▶ _Work request_:
Please print exactly the lines from the one containing "Click the Spara button" through the last line of the records, and only those. Leave out any pictures.
[Start of section]
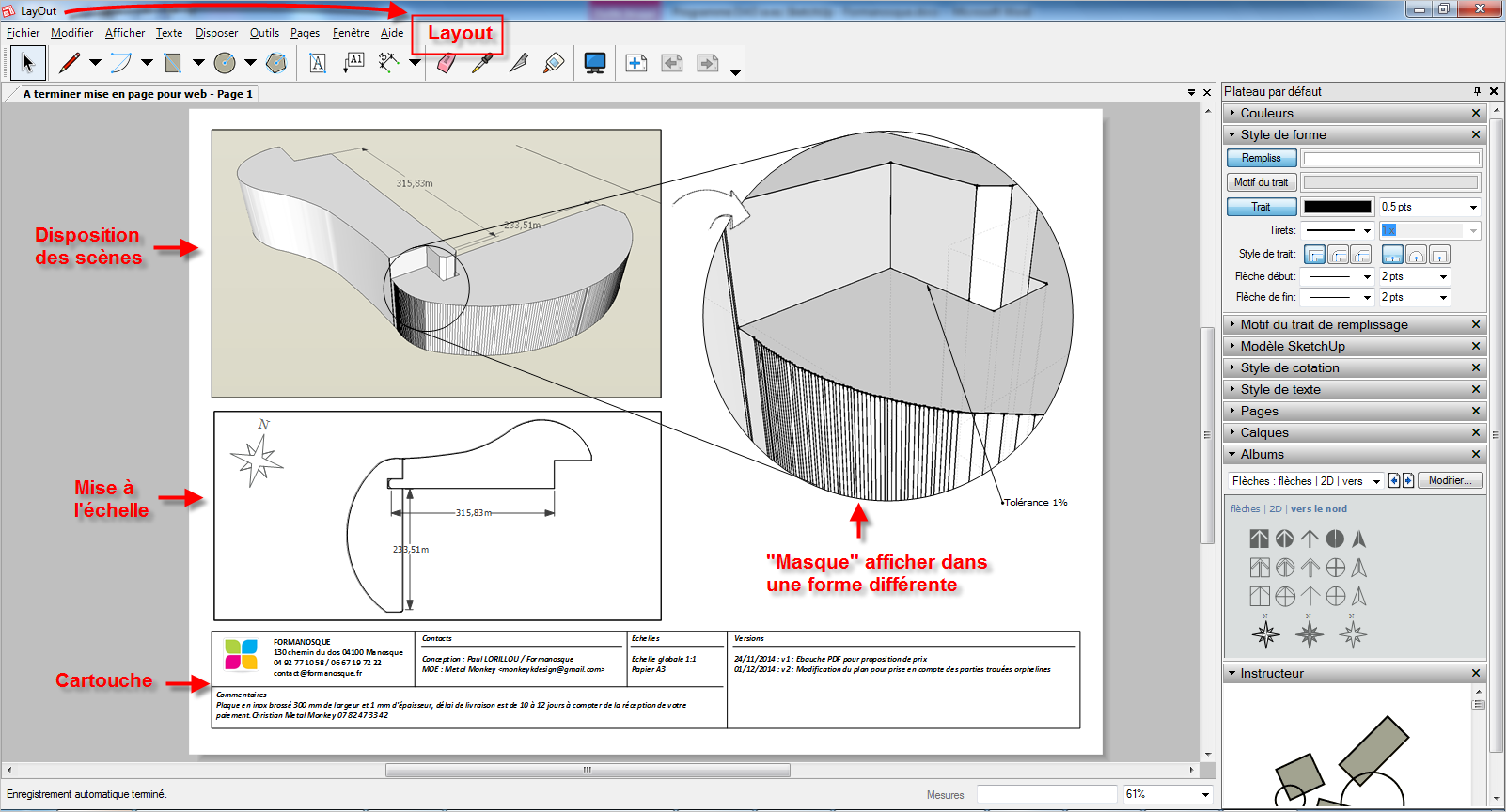Toggle the Rempliss fill button

(x=1261, y=158)
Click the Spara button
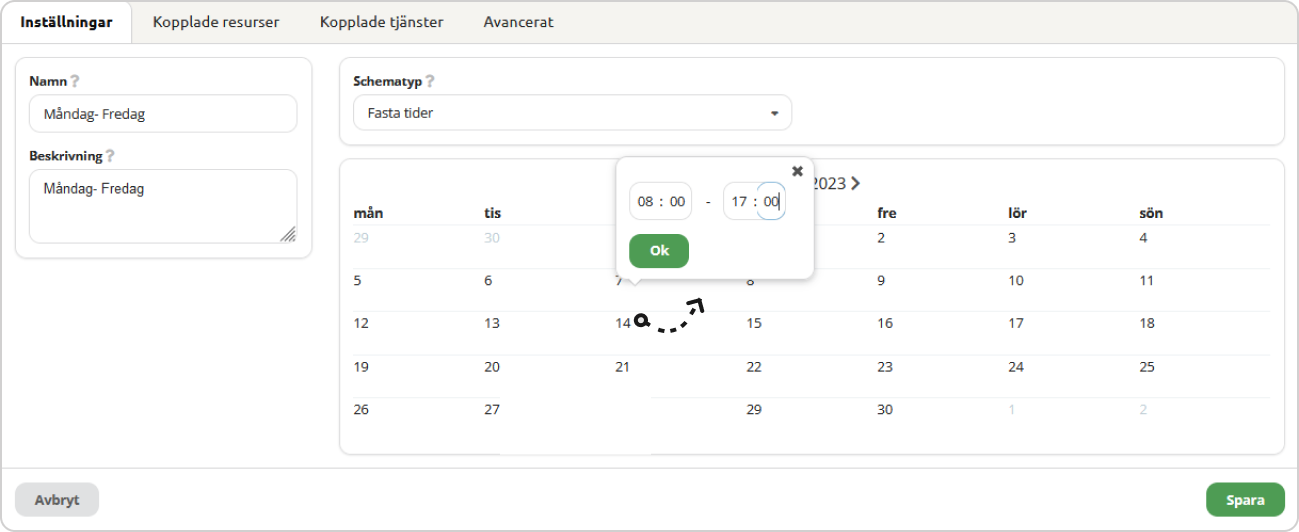This screenshot has width=1299, height=532. [x=1245, y=500]
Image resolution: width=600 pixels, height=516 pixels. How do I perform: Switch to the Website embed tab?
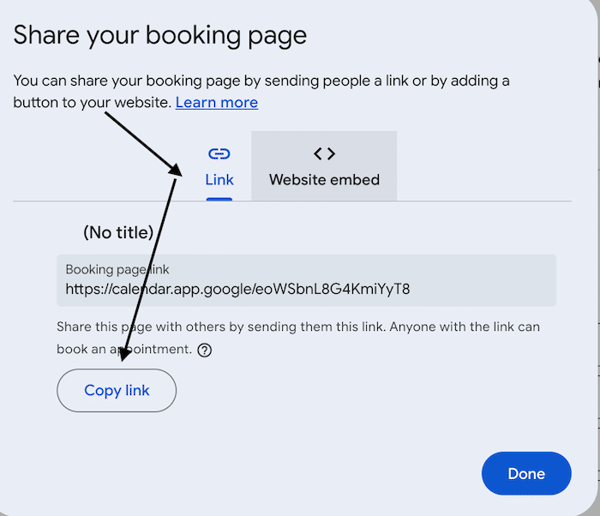point(324,167)
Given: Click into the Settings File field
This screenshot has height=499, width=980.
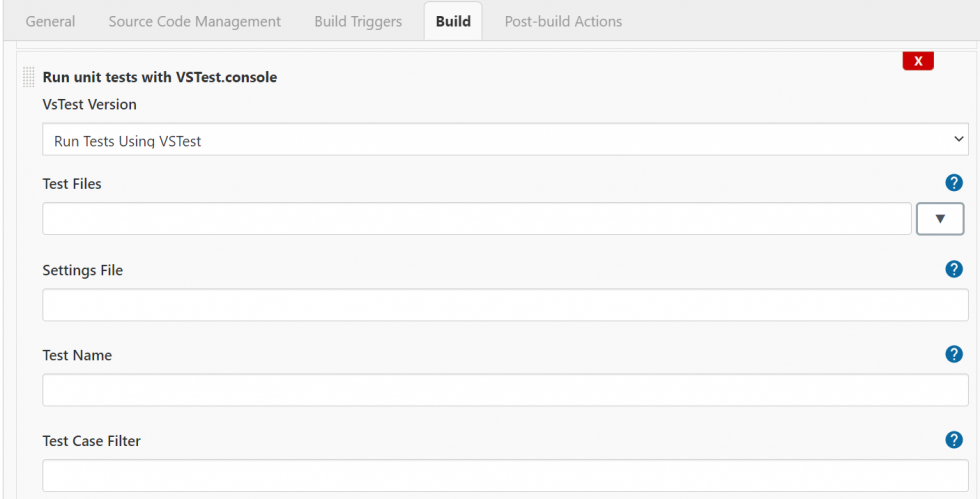Looking at the screenshot, I should pyautogui.click(x=505, y=305).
[End of section]
▶ _Exercise solution_:
Click the Spara button
This screenshot has width=1299, height=532. [x=1245, y=500]
Image resolution: width=600 pixels, height=516 pixels. How do I perform: Switch to the Website embed tab?
point(324,167)
Given: Click into the Settings File field
This screenshot has height=499, width=980.
Looking at the screenshot, I should pyautogui.click(x=505, y=305).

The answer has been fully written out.